Tally up the lines below containing the string "computer", then write the number alone.

Dataset excerpts:

[Start of section]

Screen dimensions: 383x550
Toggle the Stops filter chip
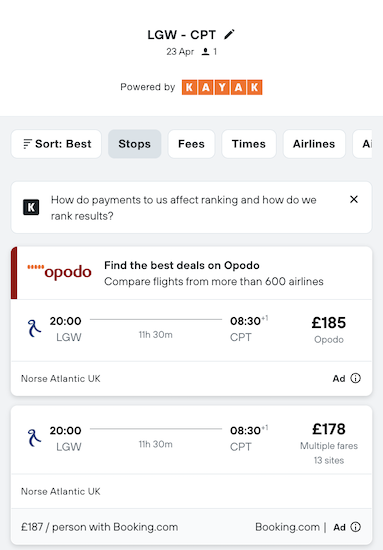click(x=135, y=144)
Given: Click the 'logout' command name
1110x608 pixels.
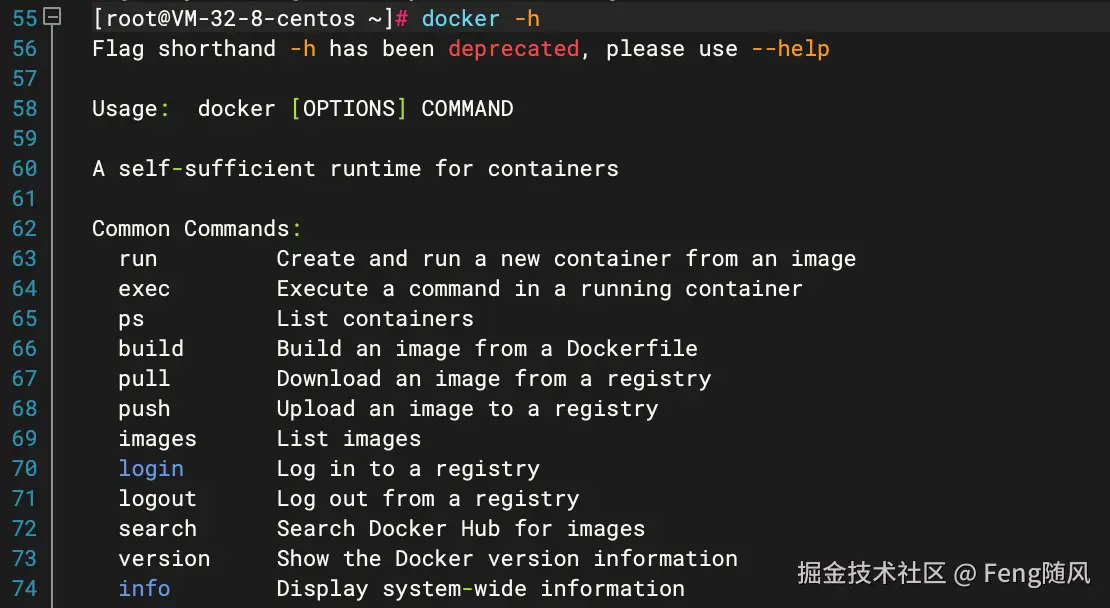Looking at the screenshot, I should (x=157, y=498).
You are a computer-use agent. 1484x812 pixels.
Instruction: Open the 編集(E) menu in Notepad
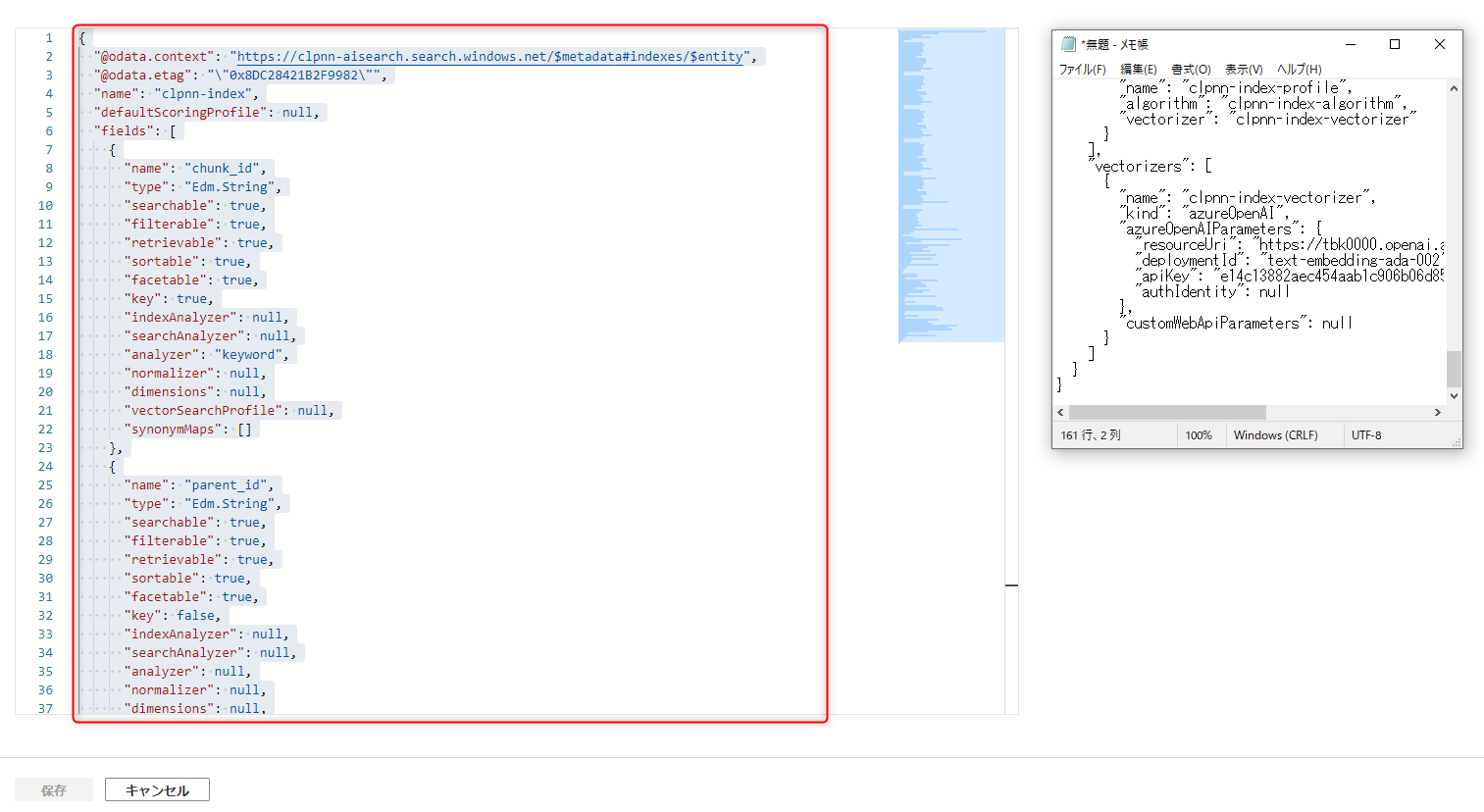click(1138, 70)
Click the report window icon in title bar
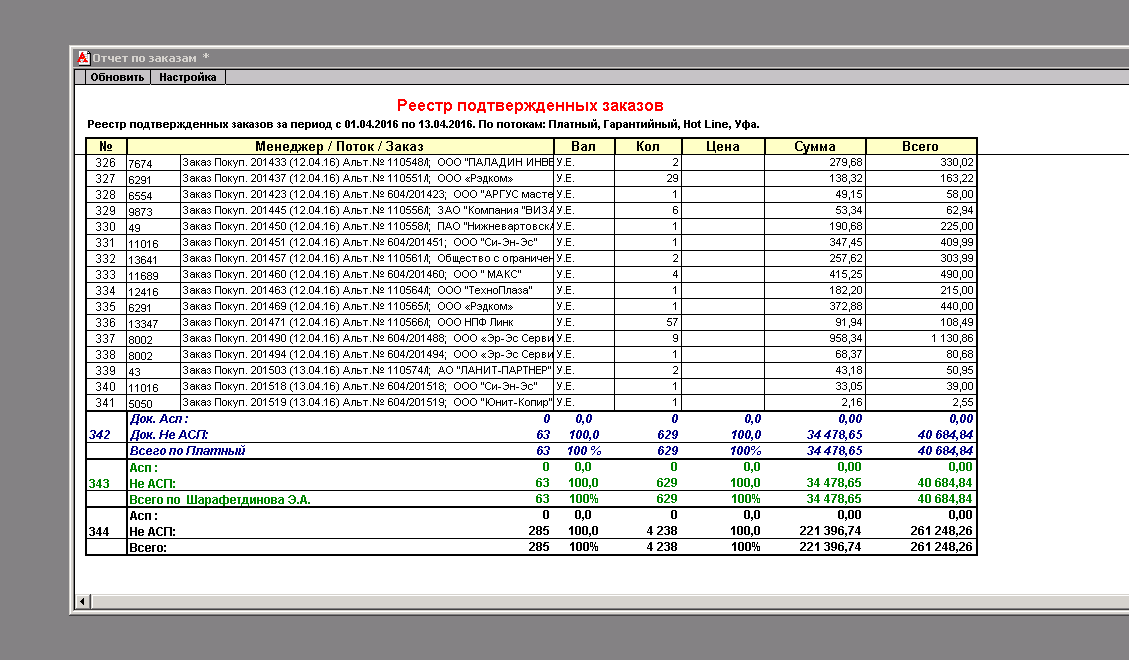This screenshot has height=660, width=1129. pos(84,58)
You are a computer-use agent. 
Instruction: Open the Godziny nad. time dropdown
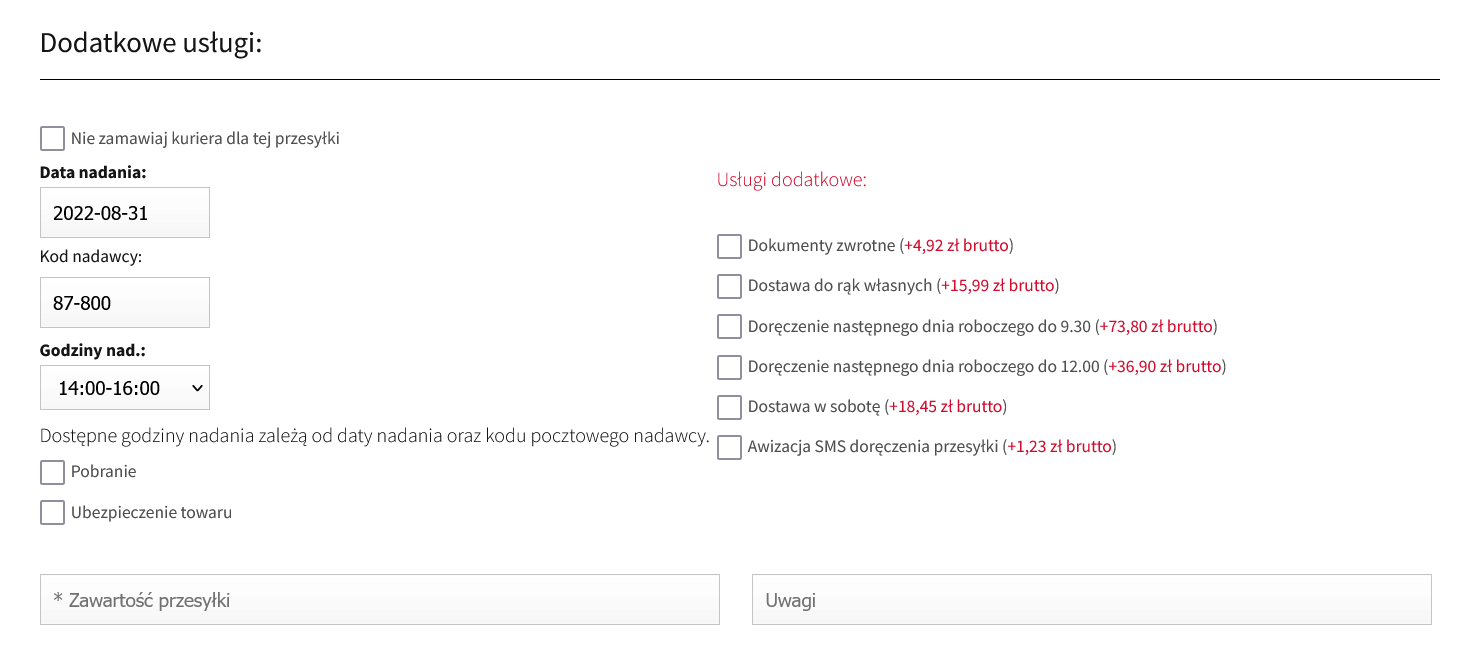125,388
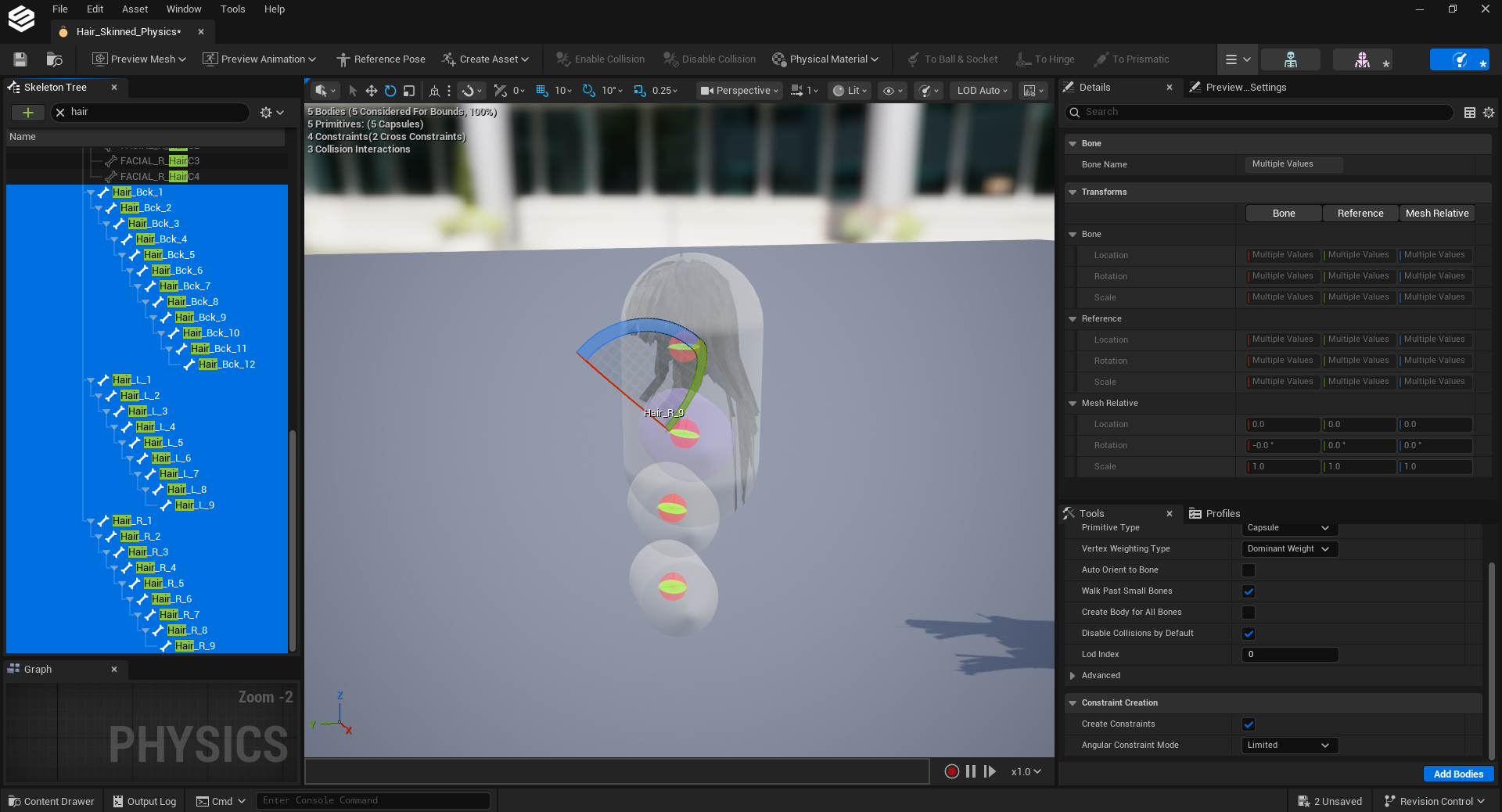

[End of section]

● RESULT OF THE EXERCISE: 2